─── Material for this task ───

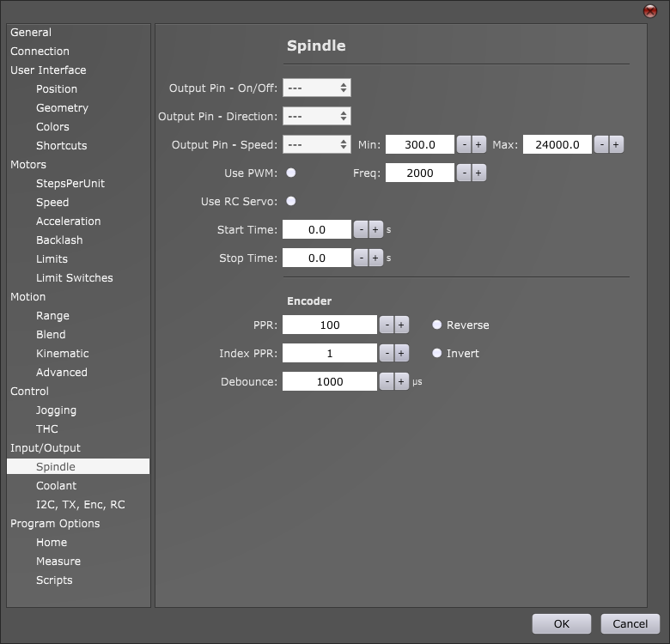Image resolution: width=670 pixels, height=644 pixels.
Task: Go to Limit Switches settings page
Action: click(74, 278)
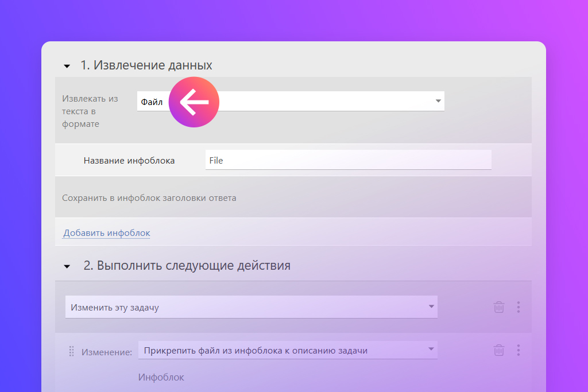The height and width of the screenshot is (392, 588).
Task: Collapse the "1. Извлечение данных" section triangle
Action: (x=67, y=67)
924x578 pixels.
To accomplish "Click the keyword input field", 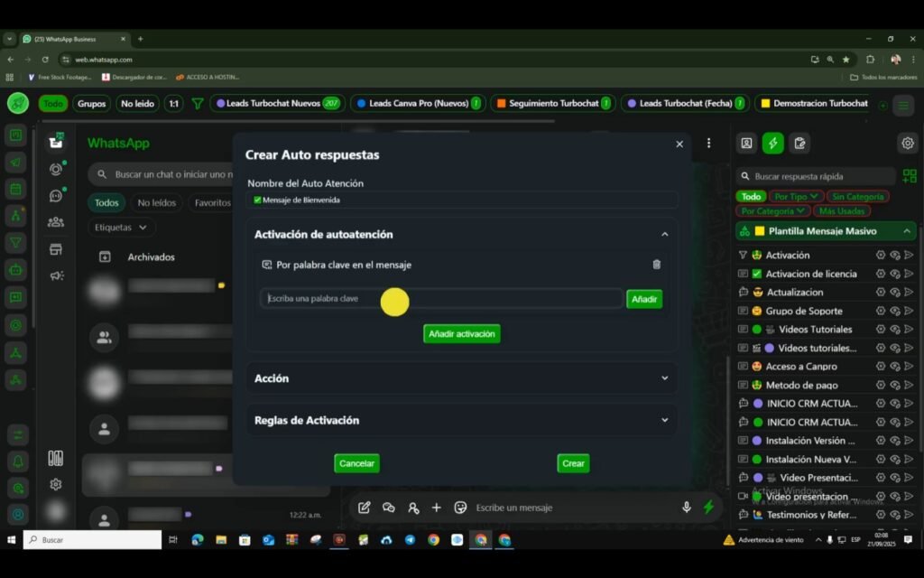I will point(441,299).
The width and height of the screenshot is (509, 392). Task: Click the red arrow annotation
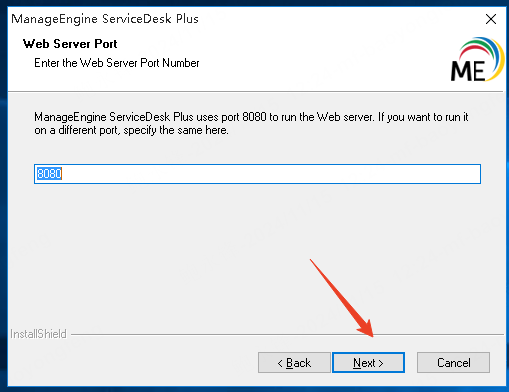[342, 298]
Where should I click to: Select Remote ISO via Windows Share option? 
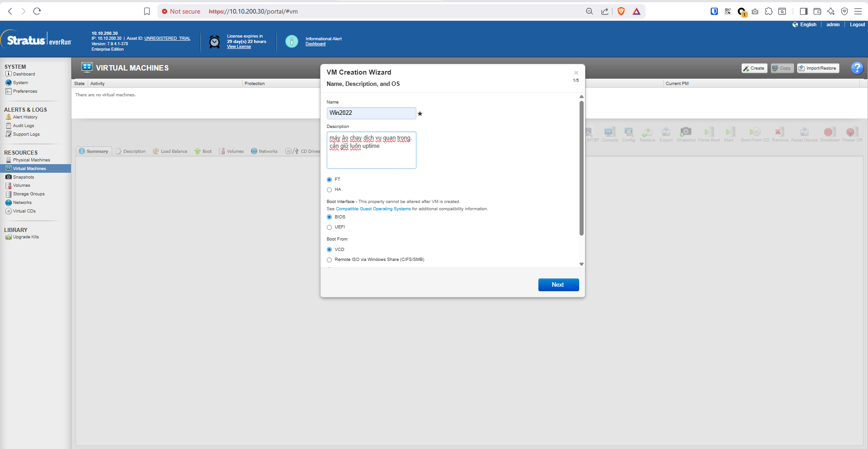[x=329, y=260]
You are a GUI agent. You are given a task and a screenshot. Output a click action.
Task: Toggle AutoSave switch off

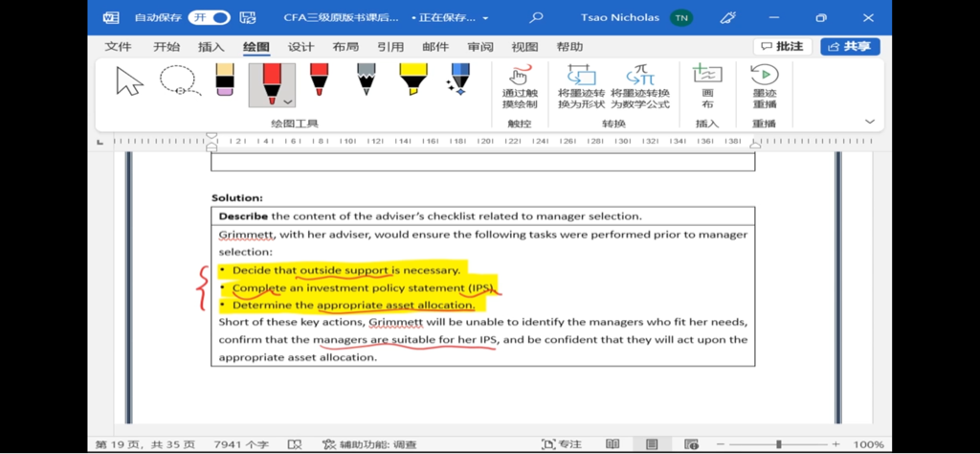(x=209, y=17)
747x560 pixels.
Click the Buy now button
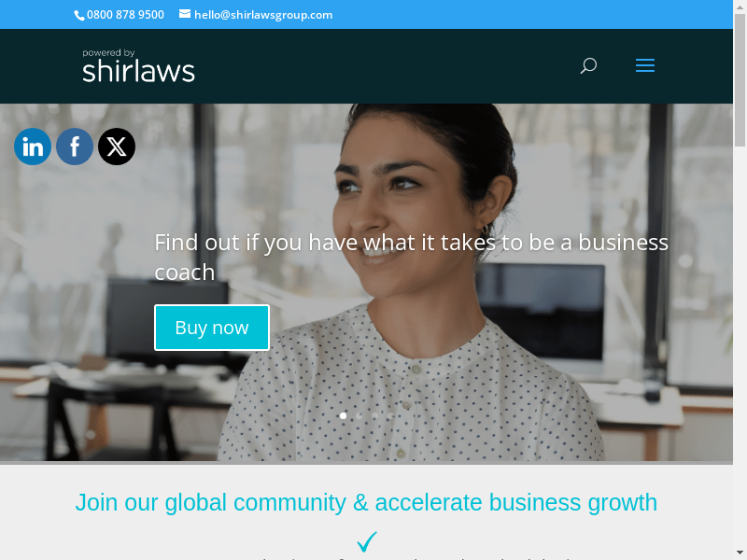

───

### Problem details
Exactly the lines from the one containing "Where should I" through the last line of the data above should be output, both ends included, with every picture left out.

### Problem solution
Where should I click to: Select Remote ISO via Windows Share option? 
[x=329, y=260]
You are a GUI agent. You are given a task and a screenshot. Output a click action.
Task: Toggle AutoSave switch off

(x=209, y=17)
747x560 pixels.
Click the Buy now button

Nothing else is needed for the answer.